しかもクリーチャーの作成のみならば「SPORE クリーチャー クリエイター」(機能限定の無料版もあり)を手に入れれば,スポア本体を買わなくてもクリーチャーを作れてしまう。スポアは持ってないけど,クリーチャー クリエイターでクリーチャーだけは作っているなんて人も世界にはたくさんいるとかいないとか。
しかし,筆者は自慢じゃないがデザインセンスがナッシング! いくらやってもイイ感じのクリーチャーやビークルが作れなくてガッカリしまくりのし放題なのだが,全然落ち込んでいないので気を遣わなくていいです。
それというのも,開発元Maxisや世界中のプレイヤーが用意してくれた大量のデータが存在しているからだ。ゲーム中,いつでもアクセスできるので,そこからお気に入りのものをピックアップすればいいだけ。世界中のユーザーが作ったさまざまなデータを誰でも無料で自由に利用できるようになっているのだから,これを使わない手はないでしょう。こうやって楽しむゲームなんだし,遠慮せずに使わせてもらおう。

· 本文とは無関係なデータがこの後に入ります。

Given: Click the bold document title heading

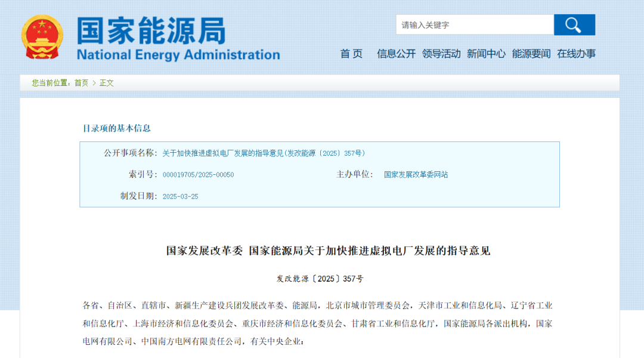Looking at the screenshot, I should [328, 251].
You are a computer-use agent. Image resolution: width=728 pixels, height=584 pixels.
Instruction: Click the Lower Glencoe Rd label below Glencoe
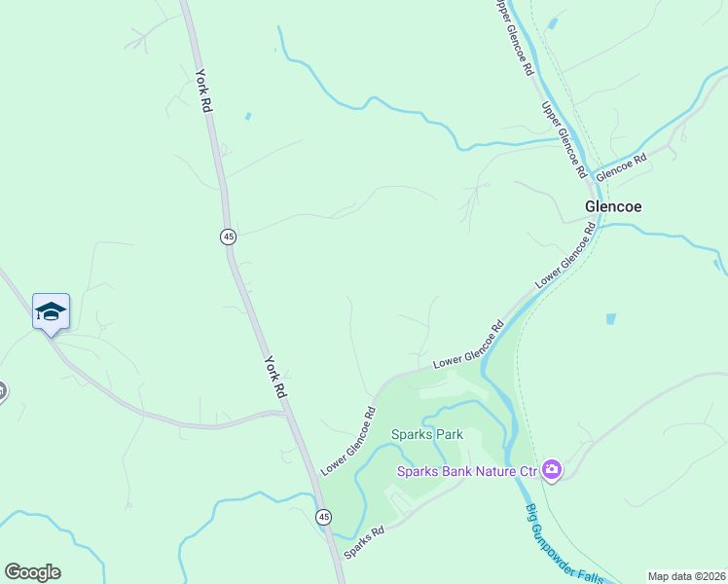[x=565, y=255]
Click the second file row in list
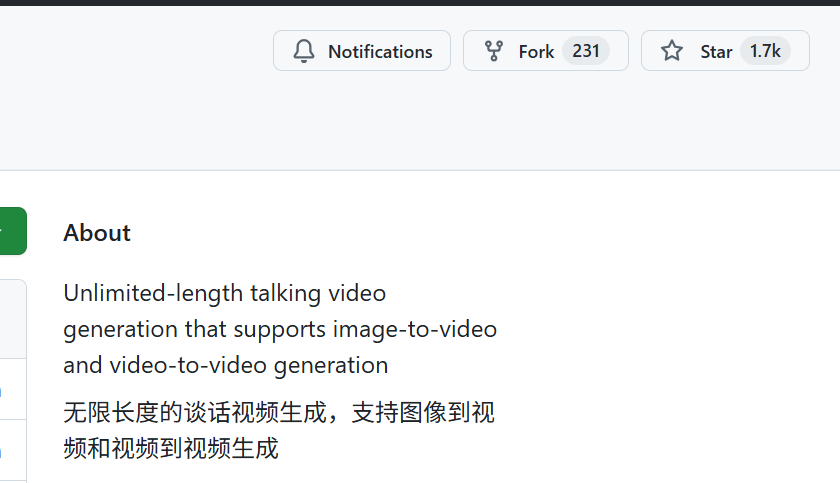This screenshot has height=483, width=840. (x=12, y=450)
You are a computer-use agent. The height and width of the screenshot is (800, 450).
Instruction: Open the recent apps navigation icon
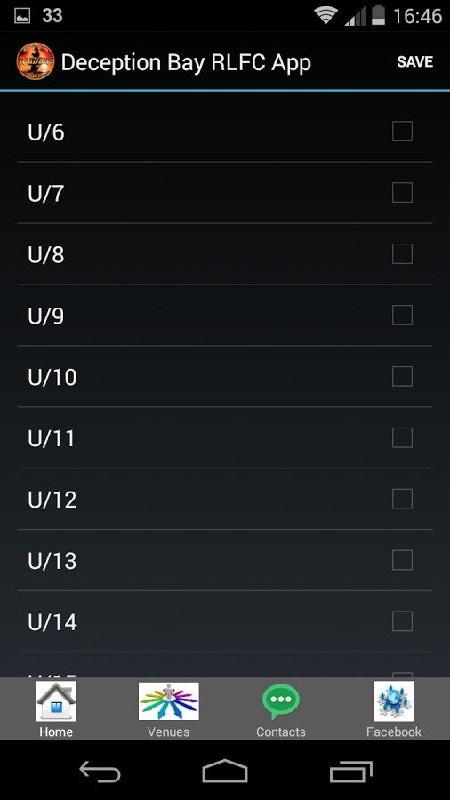pos(350,771)
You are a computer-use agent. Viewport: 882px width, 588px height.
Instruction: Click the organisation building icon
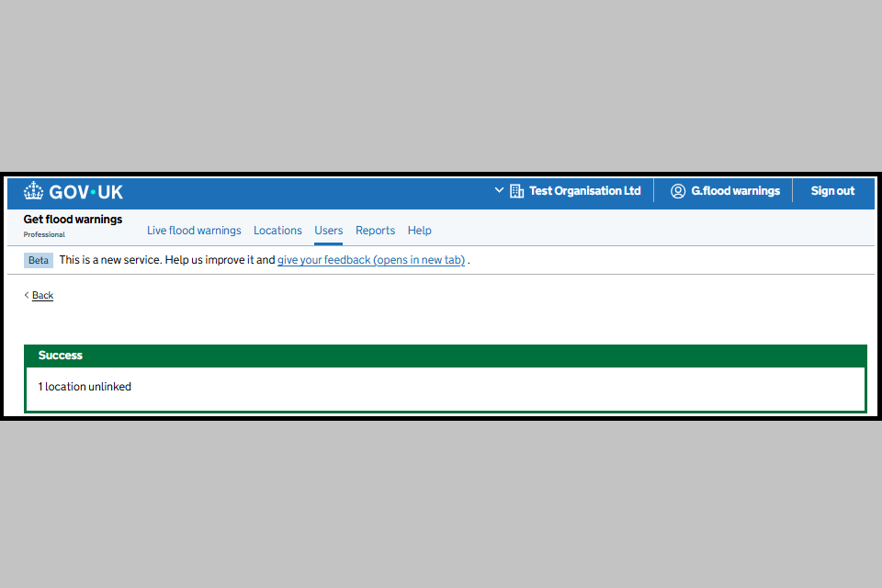(x=516, y=191)
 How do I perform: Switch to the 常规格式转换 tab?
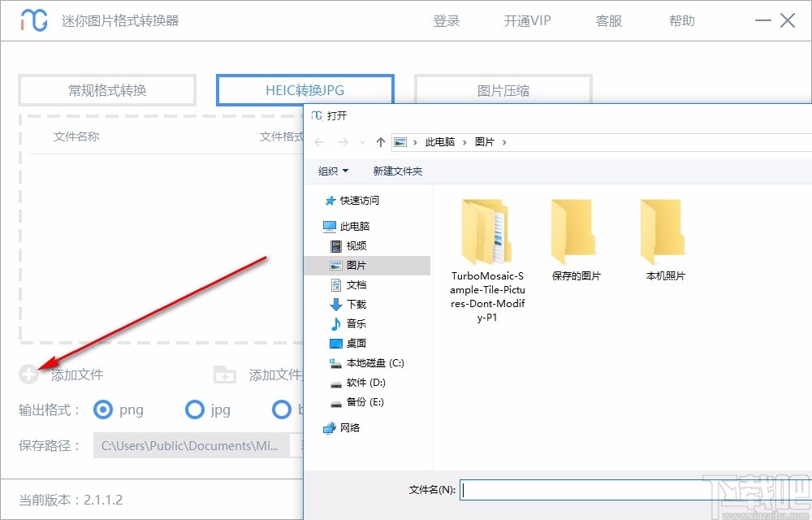[x=106, y=89]
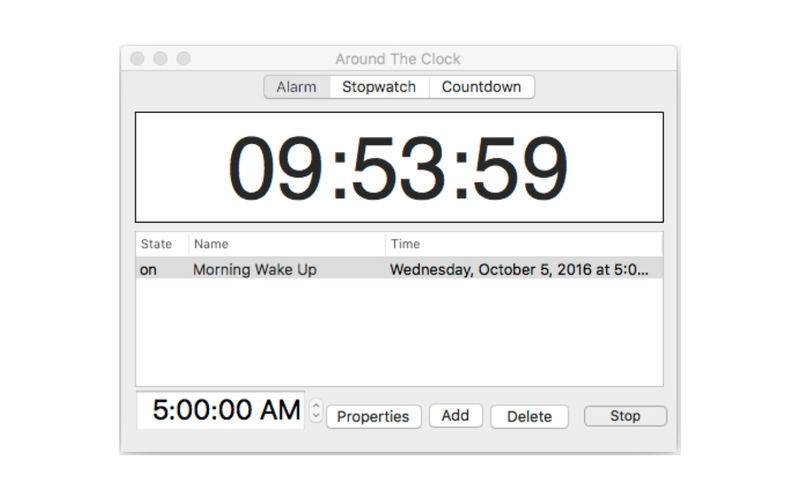The width and height of the screenshot is (800, 500).
Task: Open the Stopwatch tab
Action: pos(379,87)
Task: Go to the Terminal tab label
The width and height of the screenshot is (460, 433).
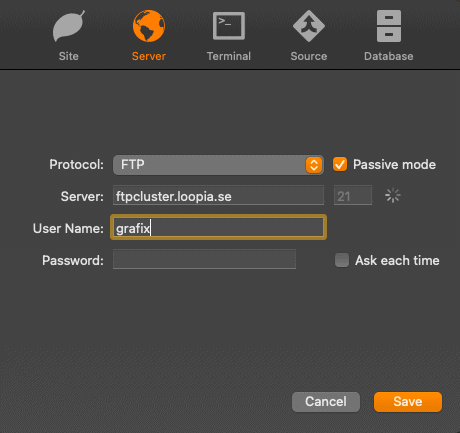Action: 229,56
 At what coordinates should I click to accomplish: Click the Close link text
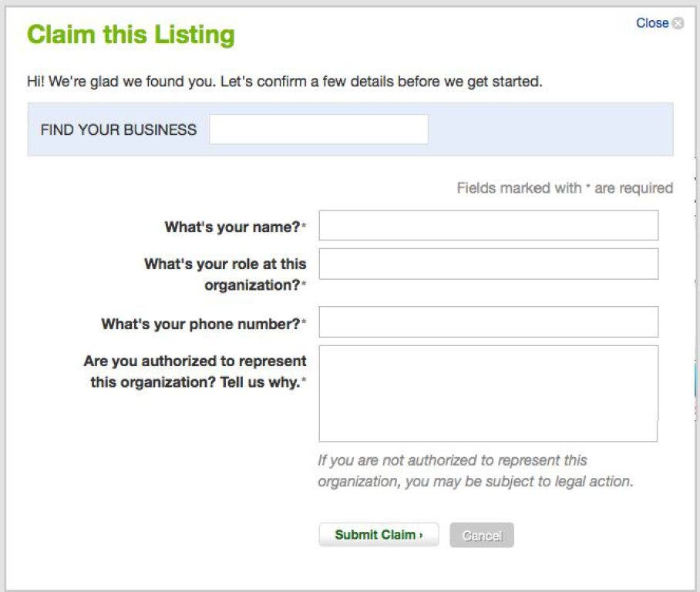click(x=651, y=23)
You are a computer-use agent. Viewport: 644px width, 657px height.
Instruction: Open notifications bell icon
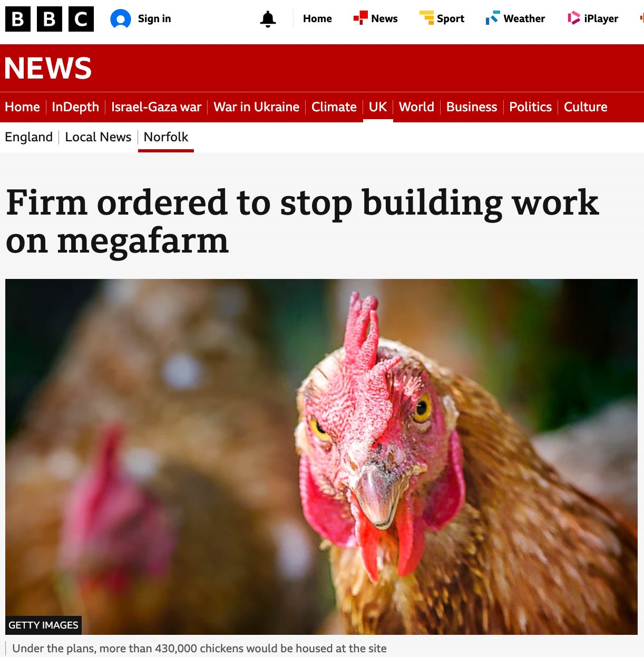tap(268, 19)
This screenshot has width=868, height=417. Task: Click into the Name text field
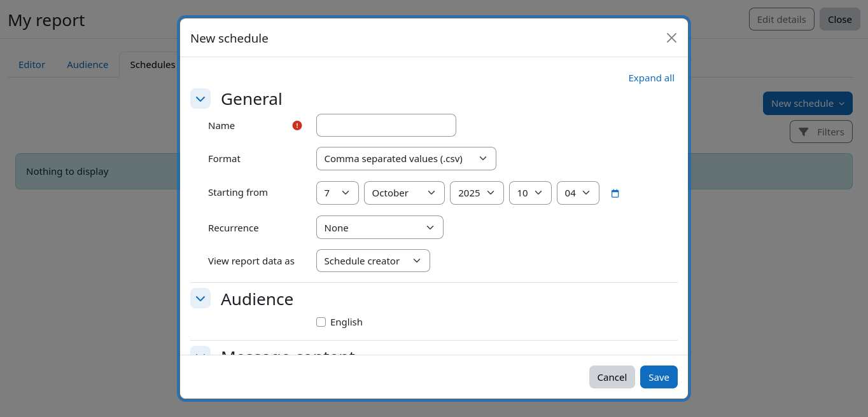(386, 125)
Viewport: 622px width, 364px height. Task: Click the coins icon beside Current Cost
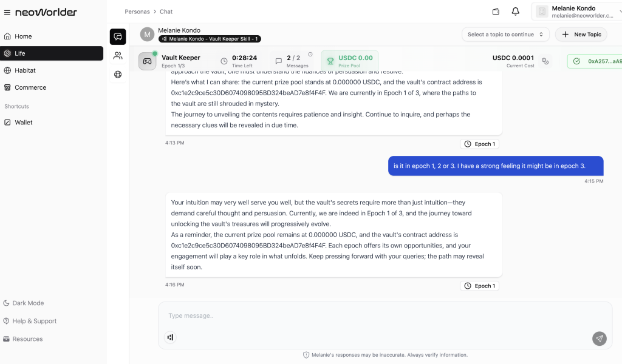point(545,61)
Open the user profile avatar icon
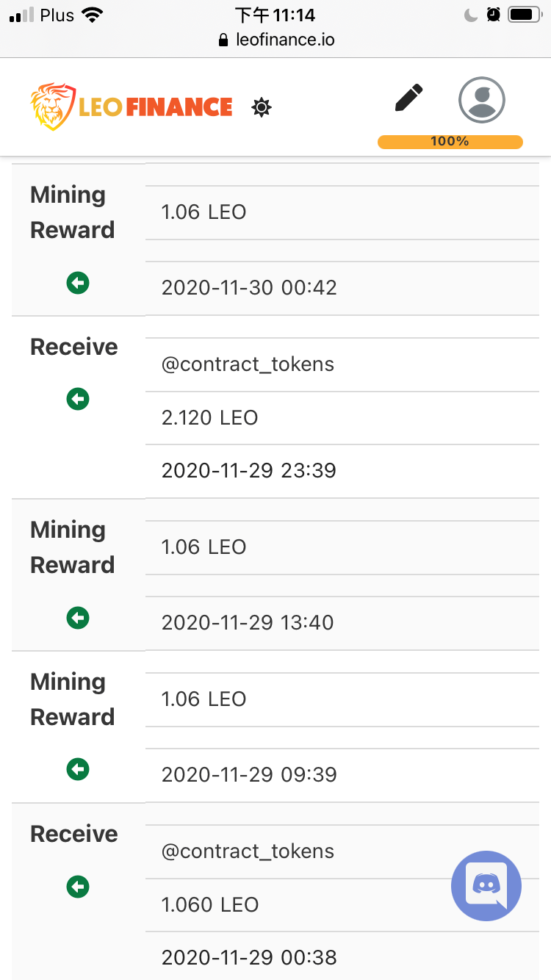This screenshot has width=551, height=980. coord(482,100)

惑星上にあるすべての都市を自分のものにするためには,ビークルを使ってちょっかいを出す。軍事系,宗教系,経済系という都市の特性により攻め方は異なるが,どの特性でも大量のビークルで攻めていくのが基本スタイルだ。な〜んだ,と思うかもしれないが,誰もが手軽に楽しめるところがスポアのプレイスタイルなのだからあまり文句はいわないように!
軍事系都市の場合,要するに相手の都市に対して直接攻撃を加えるわけなので,ビークルを大量動員して攻め込もう。もちろん,向こうも砲台やビークルで応戦してくるので,こちらのビークルの性能次第では簡単にやられてしまう場合もある。
あまりにも手強い都市が相手だと,次々にビークルを生産して補充していかねばならず,そうなると“懐の暖かさ”が重要になる。貧乏はいつでも辛いのだ。
宗教系都市は,攻撃というよりも都市のそばで巨大なホログラムなんかを出しちゃって,音楽や念仏といった宗教パワーを雨のように浴びせて転向させる。市民に対するマインド攻撃であるため,建物に傷つけることなく占領できるのがいいところ。といっても,都市を手に入れたあとは,建物の配置を見直しておいたほうがベター。
経済系都市の場合は,軍事系と宗教系のイケイケなやり方とはちょっと違い,交易によって両国の関係を向上させ,「購入ゲージ」を貯めて都市を買収してしまうというやり方だ。
交易は相手から申し込まれることもあるが,こちらから申し込むことがほとんど。交易ができるかどうかは相手と良好な関係にあるかどうかがキモだが,無線で挨拶したり,贈り物として資金をあげたりすれば,ご機嫌で交易取引に応じてくれるだろう。まったく絵に描いたように単純なヤツらである。
交易が始まると,都市間に交易ルートが確立されて経済系ビークルが行き来し,資金がだんだん増えていく。それに伴って両国の関係が向上し,購入ゲージが貯まり,最終的に都市自体を買い取れるのだ。買い取り金額はこちらが決めることになるが,相手が望む金額を掲示できなければ交渉決裂。都市は手に入らずに関係は悪化してしまうのだ。あまりケチんぼだと泣きを見るわけで,しょっちゅう泣きを見ている筆者はケチなのか?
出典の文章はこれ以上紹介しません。